Integration of data repositories into EOSC based on communities approaches

Introduction

The agriculture, food and environment research community faces many challenges common to all: Easily find and publish data, preserve them, and facilitate their treatment and analyse through computing solutions.

Examples of needs:

“I need to integrate innovative services that allow researchers to analyse data and publish it easily. Our information system must guarantee long-term storage of experimental data” - Engineer, Phenome-Emphasis community

“I need an easy access to the data produced on the experimental platforms. I need to correlate various datasets. I need an easy access to publish curated datasets or models.” - Research Engineer, Phenome-Emphasis community

To address these needs, this use case aims to create a flexible federated research data ecosystem for the agrifood community through four aspects:

long term data preservation,
connecting data repositories,
virtual research environments,
cloud computing.

Challenges addressed

Data findability and reusability
Data integration
Data processing
Reproducibility

Benefits through EOSC-Pillar

By using the EOSC-Pillar Federated FAIR Data Space (F2DS), data providers and repositories will be able to make their data findable, accessible, and reusable by the whole community within the context of EOSC. As a direct consequence, this task will enable and/or increase interoperability among the repositories. Furthermore, the use case will leverage EOSC data services such as B2SAFE in order to implement long-term preservation of the institutional data repositories.

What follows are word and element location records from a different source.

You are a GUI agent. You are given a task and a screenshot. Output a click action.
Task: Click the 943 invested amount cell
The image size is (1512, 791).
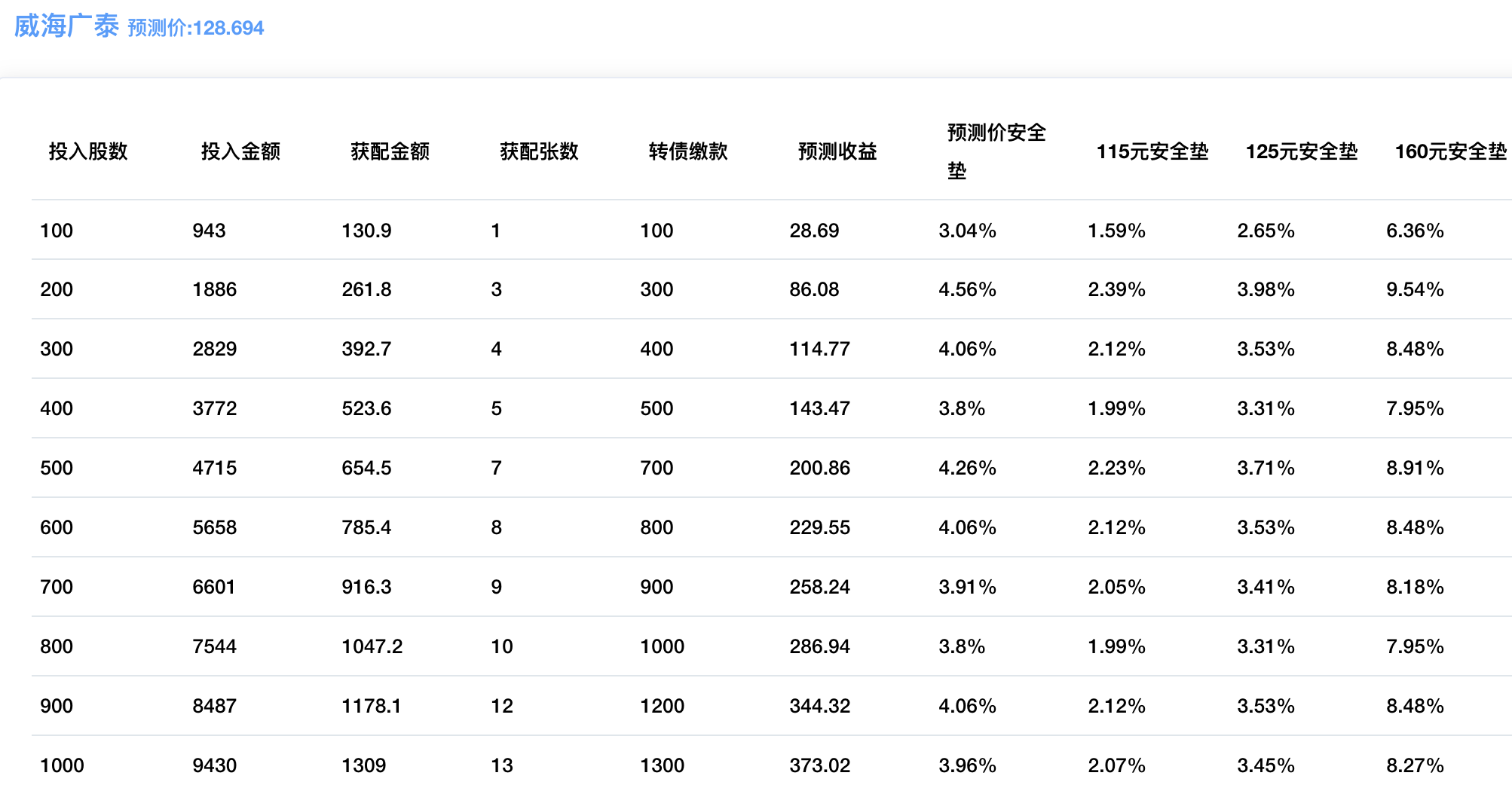pos(209,231)
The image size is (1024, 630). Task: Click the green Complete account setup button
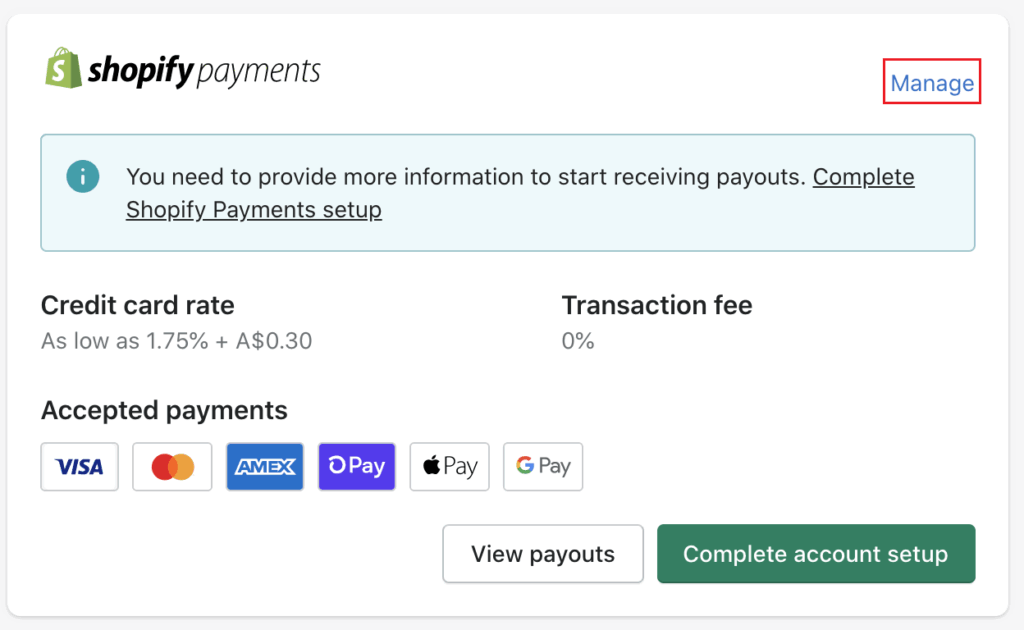coord(816,554)
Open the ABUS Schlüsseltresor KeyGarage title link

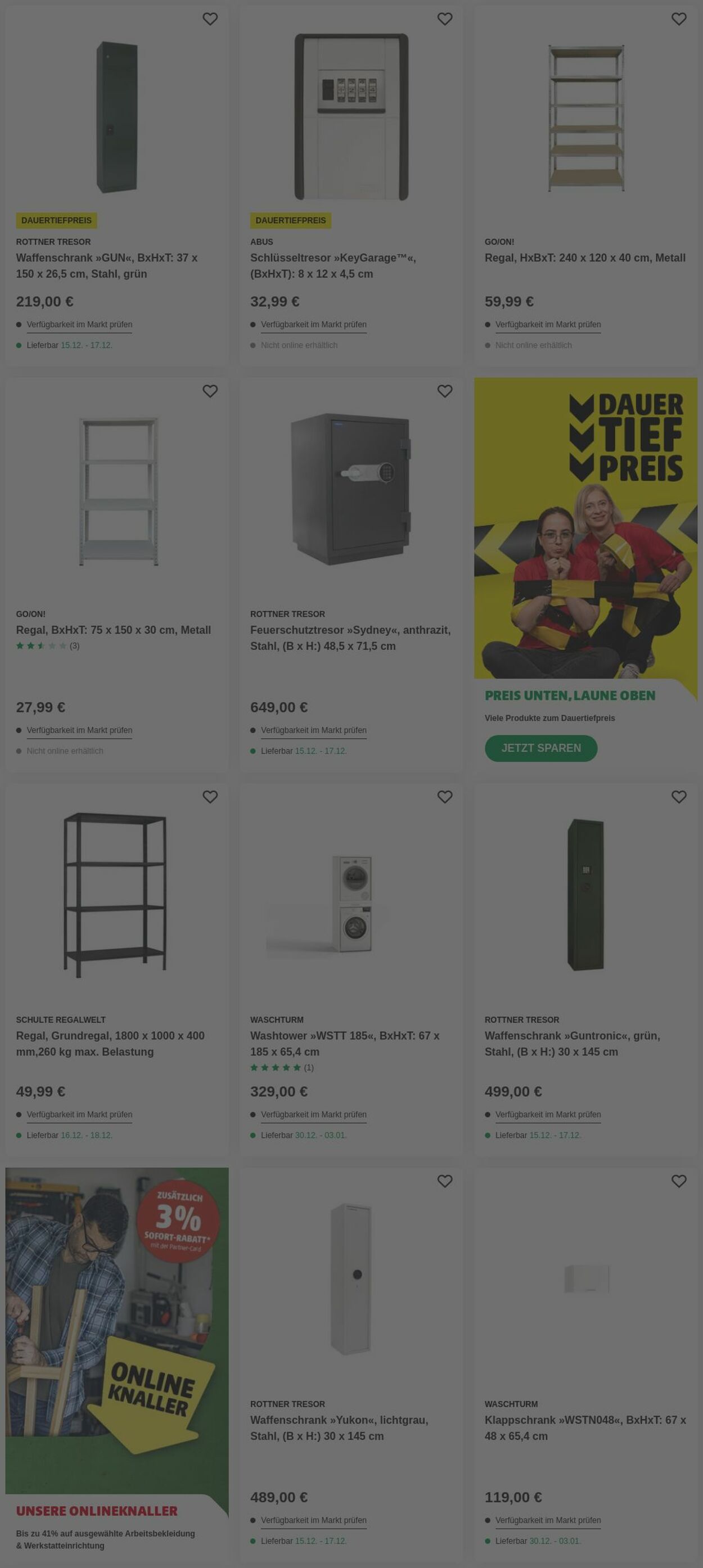click(x=333, y=265)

With EOSC distribution, the agrifood community as a whole will gain access to a research environment on which to process, analyse and visualise data in-situ with appropriate compute infrastructure, without the need to download them first, fostering collaborations and cross-fertilisation.

Highlights

What has been achieved

Widening the agrifood initial scope through collaboration with partners.
Deployment of a Virtual Research Environment in D4Science.
Deployment of OpenStack over INRAE’s and France Grille’s infrastructures.
Provisioning of Kubernetes Clusters based on INRAE’s and France Grille’s infrastructures.
Deployment of JupyterHub on INRAE’s infrastructures.
Deployment of renku on INRAE ’s infrastructures.
Deployment of binder on INRAE’s infrastructures.
Mapping between CINES archiving tool ( VITAM) and DataINRAE metadata.
Creation of Data INRAE openAPI definition for help integrating dataverse based repositores data in Federated FAIR Data Space (F2DS).
Development of a connector between dataverse based data repository and D4Science VRE.
Development of a connector between dataverse based data repository and JupyterHub.
Setup a connector between CINES archiving tool (VITAM) and Data INRAE for archiving automaticaly Data INRAE’s data in VITAM.
Connection between INRAE jupyterHub and D4Science platform as a jupyter notebook provider.

Next steps

Developing a connector between dataverse and renku.
Developing a connector between dataverse and binder.
Setup interoperability between Fraunhofer Marketplace and F2DS.
Setup interoperability between Fraunhofer Marketplace and dataverse based repository.